• **OBJECTIVE**
Print the lines below verbatim, from the start of the entries through the line containing "Looking at the", inclusive. Omit the pictures from the output.

━━━ WORKING DATA ━━━

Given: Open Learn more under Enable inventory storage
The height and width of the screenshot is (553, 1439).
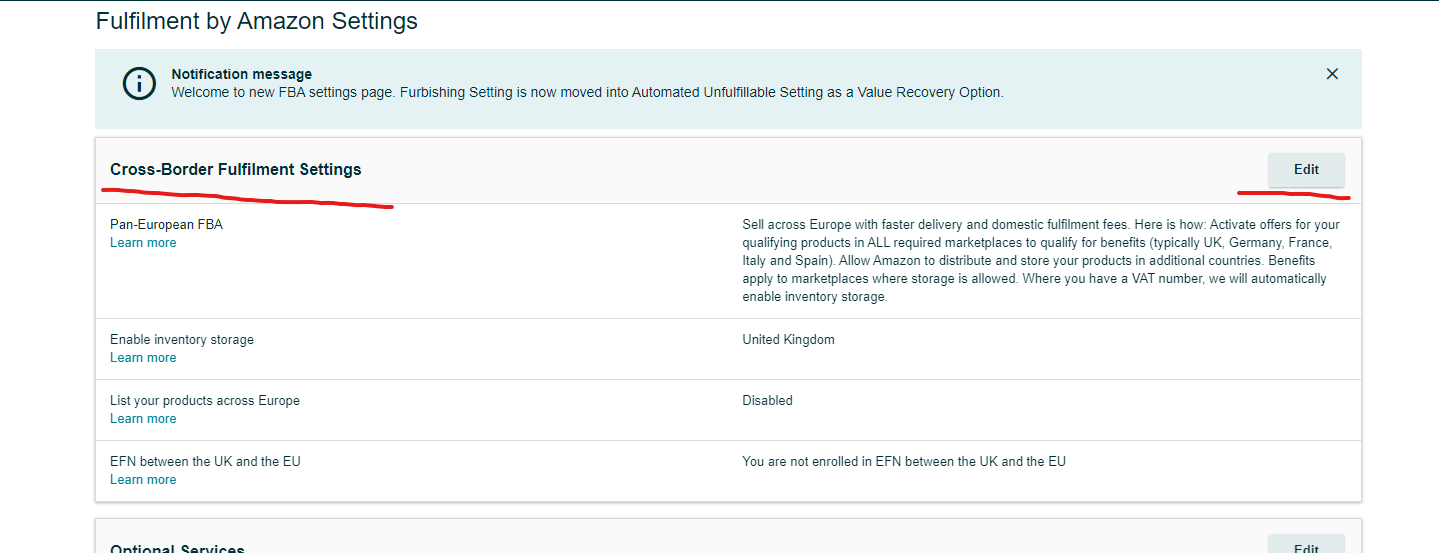Looking at the screenshot, I should click(x=143, y=358).
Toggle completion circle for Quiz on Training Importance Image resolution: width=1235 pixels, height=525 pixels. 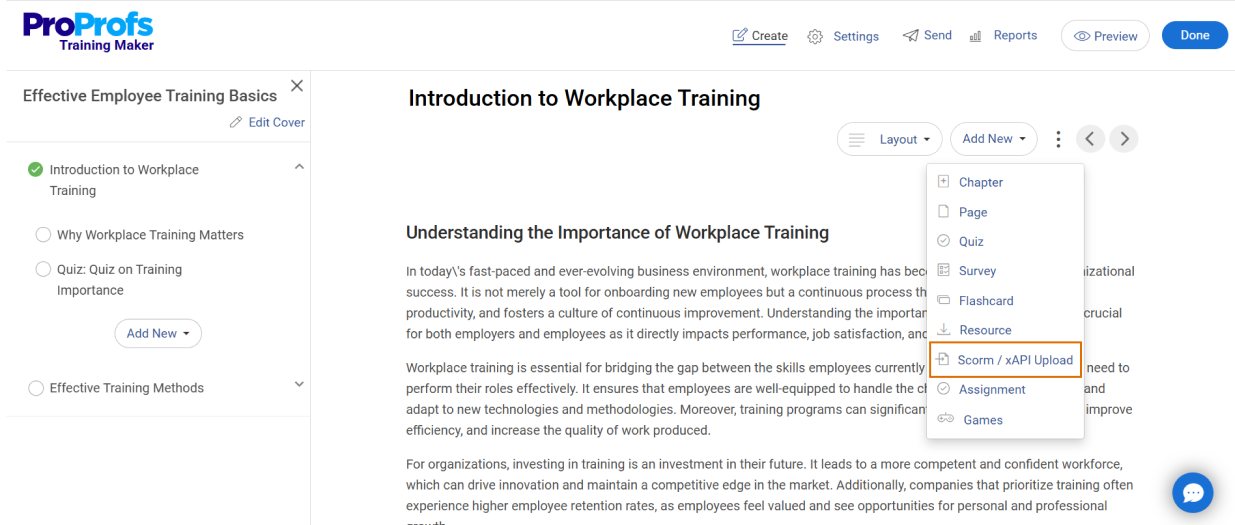pos(43,269)
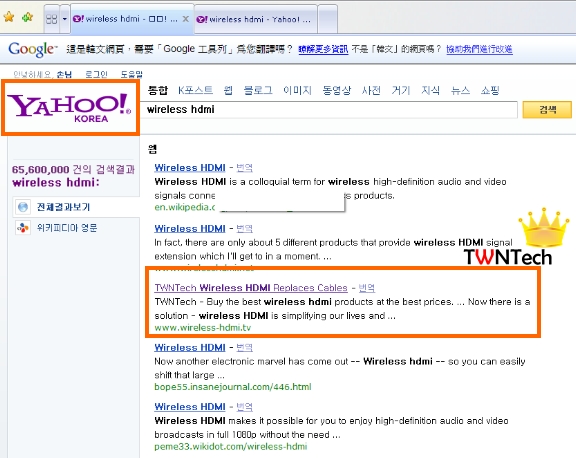Image resolution: width=576 pixels, height=458 pixels.
Task: Click the Google toolbar logo
Action: [x=33, y=49]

━━━

• **SOLUTION TO THIS TASK**
Given: Open Learn more under Enable inventory storage
The height and width of the screenshot is (553, 1439).
Looking at the screenshot, I should click(x=143, y=358).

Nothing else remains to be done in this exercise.